Posted by Helen Wednesday, January 24, 2007

January 24, 1908 marked the publication of the first instalment of Robert Baden-Powell’s “Scouting for Boys”. There were six fortnightly instalments, which were collected and published in book form later in the same year. Both the magazine and the book version became immensely popular and not just among parents but among boys as well.

The story is well known. Robert Baden-Powell had defended Mafeking and part of his strategy was to mobilize boy volunteers into groups of scouts, thus leaving the fighting to the men. As the Wikipedia entry on the subject puts it:

The youths supported the troops by carrying messages, which freed the men for military duties and kept the boys occupied during the long siege.
The idea of keeping children occupied with something useful that they can perceive to be useful is not a particularly difficult one but has disappeared from most of our educational discussions.

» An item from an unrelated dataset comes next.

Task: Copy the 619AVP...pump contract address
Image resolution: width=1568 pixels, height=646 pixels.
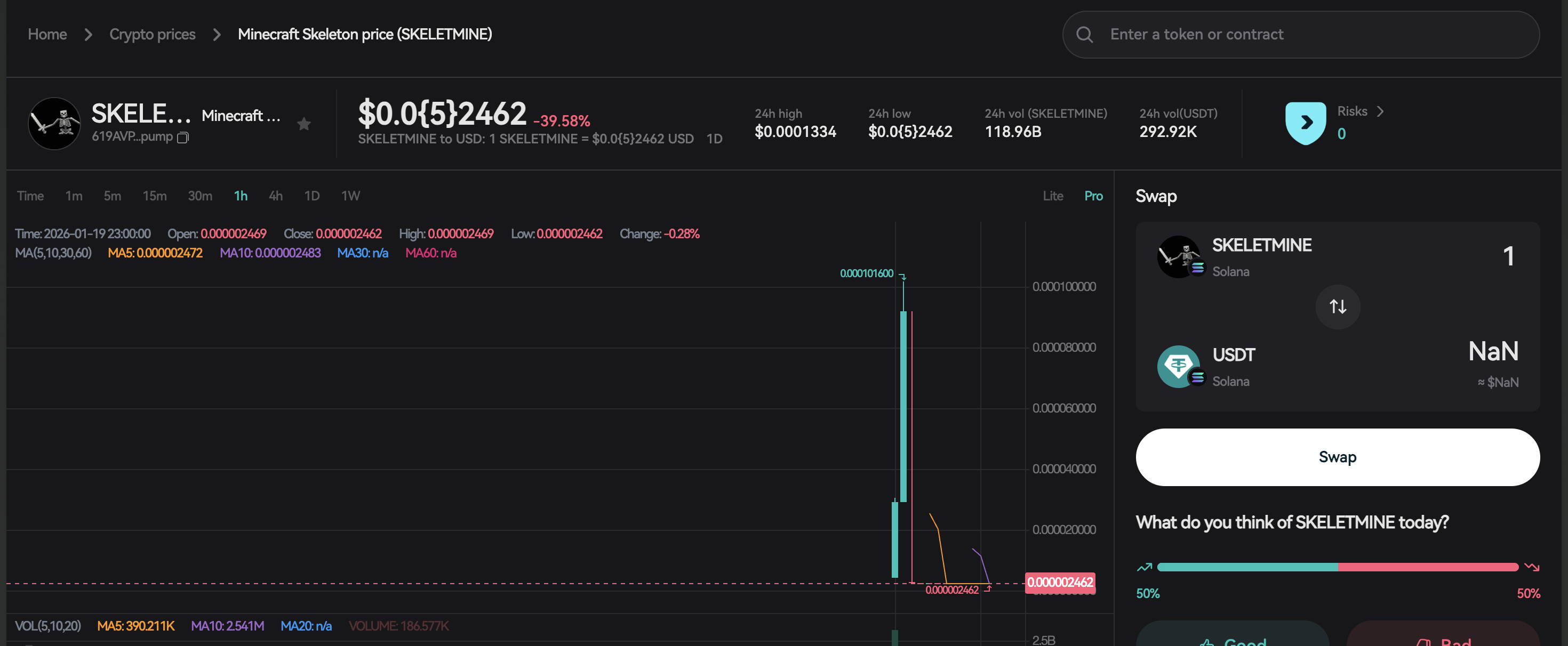Action: point(182,138)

It was not only boys who found the scouting exciting, forming their own groups on reading BP’s words and asking him for help, but also girls, who formed girl guides or girl scouts in some parts of the world. The twin movements spread through the British Empire and North America, then the rest of the world. It is worth noting that the Young Pioneers, set up in the Soviet Union and other Communist and would-be Communist countries, copied the Scout and Guide Movement in many details.

The reasons for these ideas becoming moribund are many and some of our readers may well be able to have a discussion on the subject. One can still see scout groups, mostly coeducational ones, still proud of what they do. But they are ever fewer in number.

Which reminds Tory Historian of an interesting moment in Dorothy L. Sayers’s “Murder Must Advertise”. The somewhat paternalistic advertising agency at the heart of the story employs a number of messenger boys, all from working class families, straight out of school at the age of fourteen or so. The boys are made to do physical jerks every day by a retired sergeant and encouraged to sit and read after lunch. One boy, Ginger, who becomes Lord Peter’s scout, reads Sexton Blake stories, which may have been ludicrous in their plotting but were extremely well written with no concession to childishness or lack of education. And yet Sexton Blake was known as the “office boys’ Sherlock Holmes”.

Ginger also keeps a diary of what he has managed to find out from his mates, which he has to give to his oldest brother, a police officer, as the middle brother accuses him of the unspeakable crime of writing “pwietry”.

Another of the lads spends his time engrossed in “Popular Mechanics” magazine when he is not running errands. They are, of course, too superior to be scouts by this stage. That, as far as Ginger and his friends are concerned is for little ones.